Que son nouveau fandom soit principalement un moyen de rediriger un béguin impossible ne le rend pas moins significatif; ce genre de sublimation peut en effet être un tacite de nombreuses manies sportives. Ferguson rend ce sentiment lisible dans une version plus douce et moins mordante de Marzac que celle créée par le brillant Denis O’Hare, qui a remporté un Tony Award pour la production de Broadway 2003. Ferguson fait ressortir la blessure de Marzac dans une performance comique merveilleusement détaillée qui est néanmoins pleine de nostalgie et d’exaltation inattendue.

Mais si Lemming et le baseball sortent Marzac de sa coquille de pessimisme protecteur – l’une des nombreuses significations contenues dans le jeu de mots du grand chelem du titre – Marzac sort également Lemming de sa coquille de distance. Curieusement, c’est cet élément, le plus fantastique de la vraie vie, qui semble le plus crédible sur scène, et seulement en partie parce que le drame du vestiaire, qui implique trop de dispositifs de tension évidents ainsi que trop de crétins, s’effondre légèrement au fur et à mesure que l’histoire se développe. . Une scène tardive ajoutée pour cette production, entre Lemming et deux policiers, double ce problème.

Mais alors que Lemming et Marzac forment un lien – pas romantique mais pas non plus sans tendresse – les idées que Greenberg jongle, sur l’intégration sur le terrain de balle et l’intégration de la psyché, portent pleinement leurs fruits.

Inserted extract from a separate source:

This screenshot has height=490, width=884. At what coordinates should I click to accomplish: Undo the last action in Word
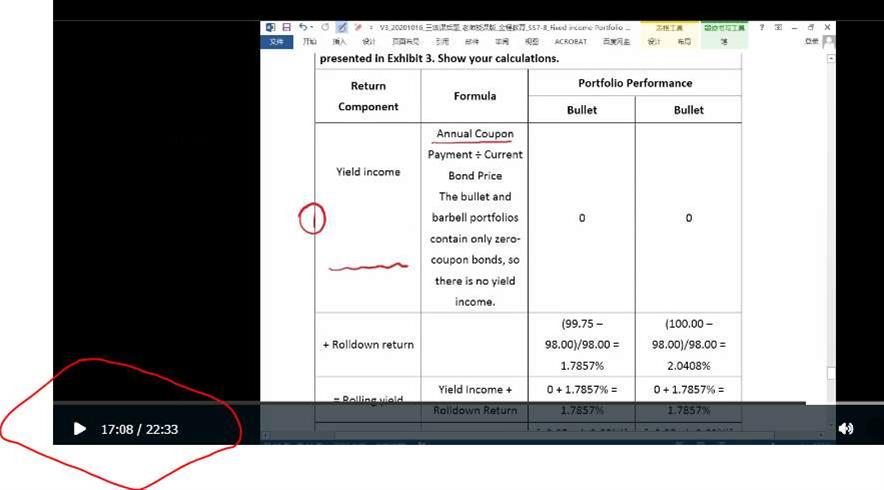point(302,27)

Williams, un novice de la scène mais une star de longue date de la série télévisée “Grey’s Anatomy”, explique comment le glamour des surdoués peut les empêcher de vivre pleinement leur vie ; peut-être l’apparente facilité de sa propre carrière lui donne un aperçu des inconvénients d’une trop grande facilité.

Sous la direction assurée et vive si visuellement insuffisante de Scott Ellis, les autres membres de la distribution font d’excellents joueurs utilitaires, se déplaçant rapidement entre les moments sous les projecteurs et le travail de fond en tant que membres de l’équipe. En particulier, Michael Oberholtzer, en tant que Mungitt, semble disparaître dans son moi endommagé lorsqu’il ne crache pas de morceaux biographiques bizarres ou de haine. Et en tant que Battle, Brandon J. Dirden, juste après un virage stellaire en tant que contremaître d’usine dans “Équipage squelette», donne une performance parfaitement gravée à l’autre bout du spectre, trouvant dans sa foi une moralité qui dépasse même l’amour.

C’est en fait Battle qui met involontairement l’intrigue en mouvement, disant à Lemming que pour être un humain à part entière, il devrait vouloir que son «tout entier soit connu». En fin de compte, “Take Me Out” parle du danger que le défi représente pour certaines personnes – un danger dont d’autres peuvent ne rien savoir. Pourtant, nous le montre Greenberg, il est crucial pour le bonheur, et pas seulement pour les homosexuels, même s’il introduit d’immenses difficultés. Un jeu n’a pas besoin d’être parfait pour être gagné.

Sortez-moi
Jusqu’au 29 mai au Helen Hayes Theatre, Manhattan; 2st.com. Durée : 2h15.